In prespecified analyses, hazard ratios for overall survival favored D-Rd vs Rd in most subgroups, including: patients aged ≥ 65 years (median = 53.1 vs 49.9 months; HR = 0.85, 95% CI = 0.64–1.13); patients with two (median = 53.1 vs 45.4 months; HR = 0.75, 95% CI = 0.50–1.11) or three (median = 59.0 vs 52.0 months; HR = 0.74, 95% CI = 0.41–1.32) prior lines of therapy: those with International Staging System stage III disease (median = 39.0 vs 20.3 months; HR = 0.74, 95% CI = 0.47–1.15); those with high-risk cytogenetic abnormalities (median = 40.0 vs 23.6 months; HR = 0.70, 95% CI = 0.41–1.20); and those with refractoriness to their last prior line of therapy (median = 47.7 vs 33.0 months; HR = 0.74, 95% CI = 0.50–1.08).
In an updated safety analysis, no new safety signals were observed.

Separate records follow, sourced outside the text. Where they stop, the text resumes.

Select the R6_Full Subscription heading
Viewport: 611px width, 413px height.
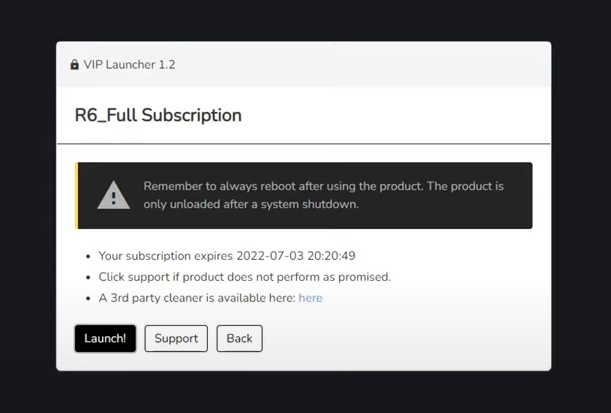point(158,115)
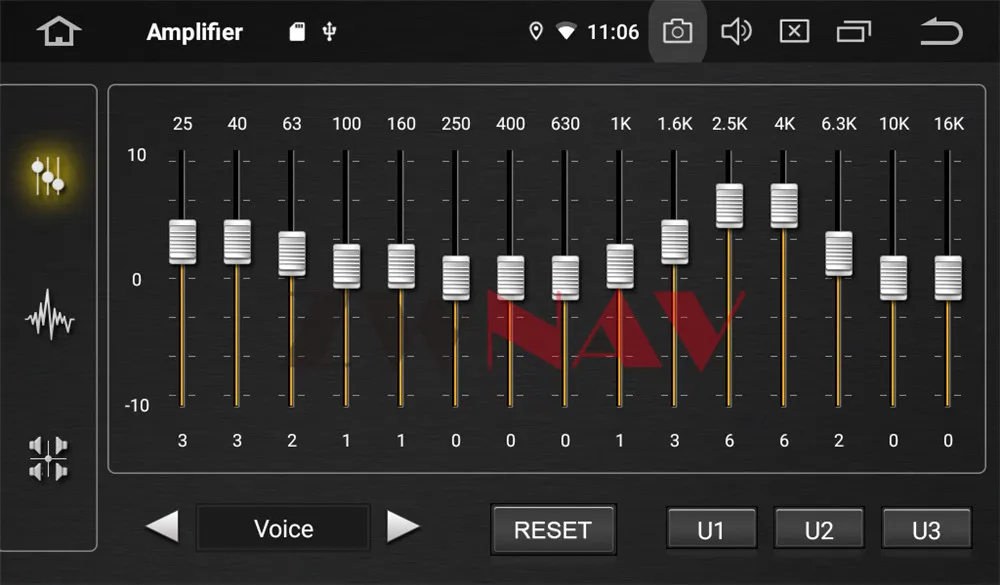Image resolution: width=1000 pixels, height=585 pixels.
Task: Open the home screen icon
Action: (59, 31)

The most common grade 3 or 4 adverse events in the D-Rd group were neutropenia (57.6% vs 41.6% in the Rd group), anemia (19.8% vs 22.4%), pneumonia (17.3% vs 11.0%), thrombocytopenia (15.5% vs 15.7%), and diarrhea (10.2% vs 3.9%). Grade 3 or 4 infections occurred in 44.5% vs 28.1% of patients. Serious adverse events occurred in 72.4% vs 52.7%, most commonly pneumonia (17.0% vs 11.4%). Adverse events led to discontinuation of treatment in 19.1% vs 16.0%. Adverse events led to death in 12.4% vs 8.5% of patients. Second primary malignancies occurred in 14.1% vs 10.7% of patients.
The investigators concluded, “D-Rd significantly extended overall survival vs Rd alone in patients with relapsed or refractory multiple myeloma. To our knowledge, for the first time, our findings, together with the overall survival benefit observed with daratumumab plus bortezomib and dexamethasone in the phase III CASTOR trial, demonstrate overall survival improvement with daratumumab-containing regimens in relapsed or refractory multiple myeloma.”
Dr. Dimopoulos, of the National and Kapodistrian University of Athens, School of Medicine, Alexandra Hospital, Athens, is the corresponding author for the Journal of Clinical Oncology article.
Disclosure: The study was supported by Janssen Research & Development, LLC. For full disclosures of the study authors, visit ascopubs.org.